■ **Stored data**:
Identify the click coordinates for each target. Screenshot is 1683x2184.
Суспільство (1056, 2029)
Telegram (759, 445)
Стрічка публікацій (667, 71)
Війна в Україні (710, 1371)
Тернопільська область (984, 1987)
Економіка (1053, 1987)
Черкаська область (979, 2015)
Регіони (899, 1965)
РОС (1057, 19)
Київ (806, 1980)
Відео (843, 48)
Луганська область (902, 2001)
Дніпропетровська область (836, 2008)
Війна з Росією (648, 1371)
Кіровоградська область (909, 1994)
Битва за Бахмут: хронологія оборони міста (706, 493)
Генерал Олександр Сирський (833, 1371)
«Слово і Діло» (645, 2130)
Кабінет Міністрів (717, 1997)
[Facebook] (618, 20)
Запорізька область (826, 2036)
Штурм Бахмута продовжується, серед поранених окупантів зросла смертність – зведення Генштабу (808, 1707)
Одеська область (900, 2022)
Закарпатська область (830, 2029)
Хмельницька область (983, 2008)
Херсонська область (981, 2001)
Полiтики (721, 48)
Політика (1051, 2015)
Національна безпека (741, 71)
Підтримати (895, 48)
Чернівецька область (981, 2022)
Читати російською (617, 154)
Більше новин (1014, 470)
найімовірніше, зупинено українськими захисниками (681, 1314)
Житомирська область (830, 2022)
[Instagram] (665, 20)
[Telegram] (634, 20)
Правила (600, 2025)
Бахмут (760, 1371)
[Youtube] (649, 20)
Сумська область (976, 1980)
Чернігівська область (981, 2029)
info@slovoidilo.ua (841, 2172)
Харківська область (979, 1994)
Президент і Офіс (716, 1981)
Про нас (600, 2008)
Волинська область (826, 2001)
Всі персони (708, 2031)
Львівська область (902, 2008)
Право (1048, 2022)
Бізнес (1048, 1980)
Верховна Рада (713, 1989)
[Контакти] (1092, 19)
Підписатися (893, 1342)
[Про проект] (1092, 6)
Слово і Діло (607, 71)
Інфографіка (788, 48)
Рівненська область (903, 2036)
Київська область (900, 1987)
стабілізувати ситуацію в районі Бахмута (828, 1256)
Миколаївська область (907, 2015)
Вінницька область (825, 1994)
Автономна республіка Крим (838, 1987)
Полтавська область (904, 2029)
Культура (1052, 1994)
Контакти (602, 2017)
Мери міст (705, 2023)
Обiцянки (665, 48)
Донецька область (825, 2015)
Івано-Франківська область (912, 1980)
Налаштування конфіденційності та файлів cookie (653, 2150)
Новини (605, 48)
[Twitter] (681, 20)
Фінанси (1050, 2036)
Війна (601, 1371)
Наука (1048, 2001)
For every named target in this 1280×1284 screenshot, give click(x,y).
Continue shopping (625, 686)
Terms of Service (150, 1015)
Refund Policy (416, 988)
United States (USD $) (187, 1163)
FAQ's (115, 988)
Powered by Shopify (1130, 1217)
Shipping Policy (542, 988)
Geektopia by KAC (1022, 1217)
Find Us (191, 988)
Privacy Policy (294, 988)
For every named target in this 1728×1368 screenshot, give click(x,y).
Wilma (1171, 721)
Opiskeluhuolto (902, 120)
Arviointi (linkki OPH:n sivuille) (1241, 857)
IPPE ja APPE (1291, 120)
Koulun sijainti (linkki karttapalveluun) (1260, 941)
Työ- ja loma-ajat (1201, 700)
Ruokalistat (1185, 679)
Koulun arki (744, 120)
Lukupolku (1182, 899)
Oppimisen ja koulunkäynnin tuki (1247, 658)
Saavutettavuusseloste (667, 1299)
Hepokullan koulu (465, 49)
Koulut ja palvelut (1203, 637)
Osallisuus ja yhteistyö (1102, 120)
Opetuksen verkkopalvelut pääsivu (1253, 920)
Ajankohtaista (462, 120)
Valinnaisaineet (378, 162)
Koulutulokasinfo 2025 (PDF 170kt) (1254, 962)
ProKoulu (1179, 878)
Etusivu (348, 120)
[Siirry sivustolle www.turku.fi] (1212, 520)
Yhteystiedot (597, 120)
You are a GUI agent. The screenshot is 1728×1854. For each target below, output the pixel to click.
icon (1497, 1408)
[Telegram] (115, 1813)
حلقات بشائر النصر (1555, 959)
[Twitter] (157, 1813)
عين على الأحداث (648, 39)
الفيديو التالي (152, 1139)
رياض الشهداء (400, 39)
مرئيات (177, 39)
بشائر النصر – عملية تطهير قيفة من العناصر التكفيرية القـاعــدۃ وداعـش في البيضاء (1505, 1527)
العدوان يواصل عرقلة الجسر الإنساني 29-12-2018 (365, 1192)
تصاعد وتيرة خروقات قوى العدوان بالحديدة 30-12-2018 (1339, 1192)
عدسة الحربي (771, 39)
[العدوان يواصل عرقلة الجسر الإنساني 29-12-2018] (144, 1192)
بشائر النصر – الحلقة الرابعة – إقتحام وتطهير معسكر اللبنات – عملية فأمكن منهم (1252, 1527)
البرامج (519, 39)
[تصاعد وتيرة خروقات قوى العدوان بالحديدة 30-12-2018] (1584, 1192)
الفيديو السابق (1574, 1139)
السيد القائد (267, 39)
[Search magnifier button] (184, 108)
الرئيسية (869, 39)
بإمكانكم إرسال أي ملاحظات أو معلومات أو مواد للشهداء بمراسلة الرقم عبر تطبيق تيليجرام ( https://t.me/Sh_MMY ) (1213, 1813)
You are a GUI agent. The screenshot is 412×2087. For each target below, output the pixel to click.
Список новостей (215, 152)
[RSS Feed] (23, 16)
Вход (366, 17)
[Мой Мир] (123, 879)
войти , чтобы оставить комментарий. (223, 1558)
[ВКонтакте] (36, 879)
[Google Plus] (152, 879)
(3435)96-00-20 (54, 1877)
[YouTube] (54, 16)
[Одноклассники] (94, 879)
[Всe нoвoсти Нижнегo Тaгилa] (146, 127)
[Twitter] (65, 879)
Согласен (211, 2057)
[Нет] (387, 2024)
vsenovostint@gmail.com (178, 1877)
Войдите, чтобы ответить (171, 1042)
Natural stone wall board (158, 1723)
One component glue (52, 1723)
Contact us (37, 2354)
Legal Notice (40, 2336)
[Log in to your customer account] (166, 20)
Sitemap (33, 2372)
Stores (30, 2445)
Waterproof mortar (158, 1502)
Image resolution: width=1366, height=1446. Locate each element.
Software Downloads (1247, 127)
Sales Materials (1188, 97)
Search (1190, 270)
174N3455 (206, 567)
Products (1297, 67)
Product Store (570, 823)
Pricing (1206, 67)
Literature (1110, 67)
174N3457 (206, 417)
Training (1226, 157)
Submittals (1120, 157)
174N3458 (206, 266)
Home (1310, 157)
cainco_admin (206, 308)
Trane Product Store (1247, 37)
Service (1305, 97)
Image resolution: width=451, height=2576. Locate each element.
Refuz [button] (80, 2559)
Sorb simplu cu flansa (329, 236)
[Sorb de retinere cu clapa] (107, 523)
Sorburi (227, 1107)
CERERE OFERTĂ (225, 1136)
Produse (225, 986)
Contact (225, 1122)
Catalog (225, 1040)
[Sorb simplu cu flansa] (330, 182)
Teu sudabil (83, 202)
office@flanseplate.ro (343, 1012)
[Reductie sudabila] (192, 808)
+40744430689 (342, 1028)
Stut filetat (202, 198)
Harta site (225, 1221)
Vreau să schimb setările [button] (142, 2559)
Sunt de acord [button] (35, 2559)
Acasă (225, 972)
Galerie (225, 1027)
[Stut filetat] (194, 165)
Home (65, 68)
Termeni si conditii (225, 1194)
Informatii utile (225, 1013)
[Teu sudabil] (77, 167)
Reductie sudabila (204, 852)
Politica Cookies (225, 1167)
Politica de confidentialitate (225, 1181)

■ **TASK OBJECTIVE**:
From the entries above, extract each line containing "below".

■ **RESULT OF THE TASK**:
You are a GUI agent. The screenshot is 1728×1854. For each target below, output the pixel to click.
You are a GUI agent. The screenshot is 412×2087. For each target below, output the pixel to click.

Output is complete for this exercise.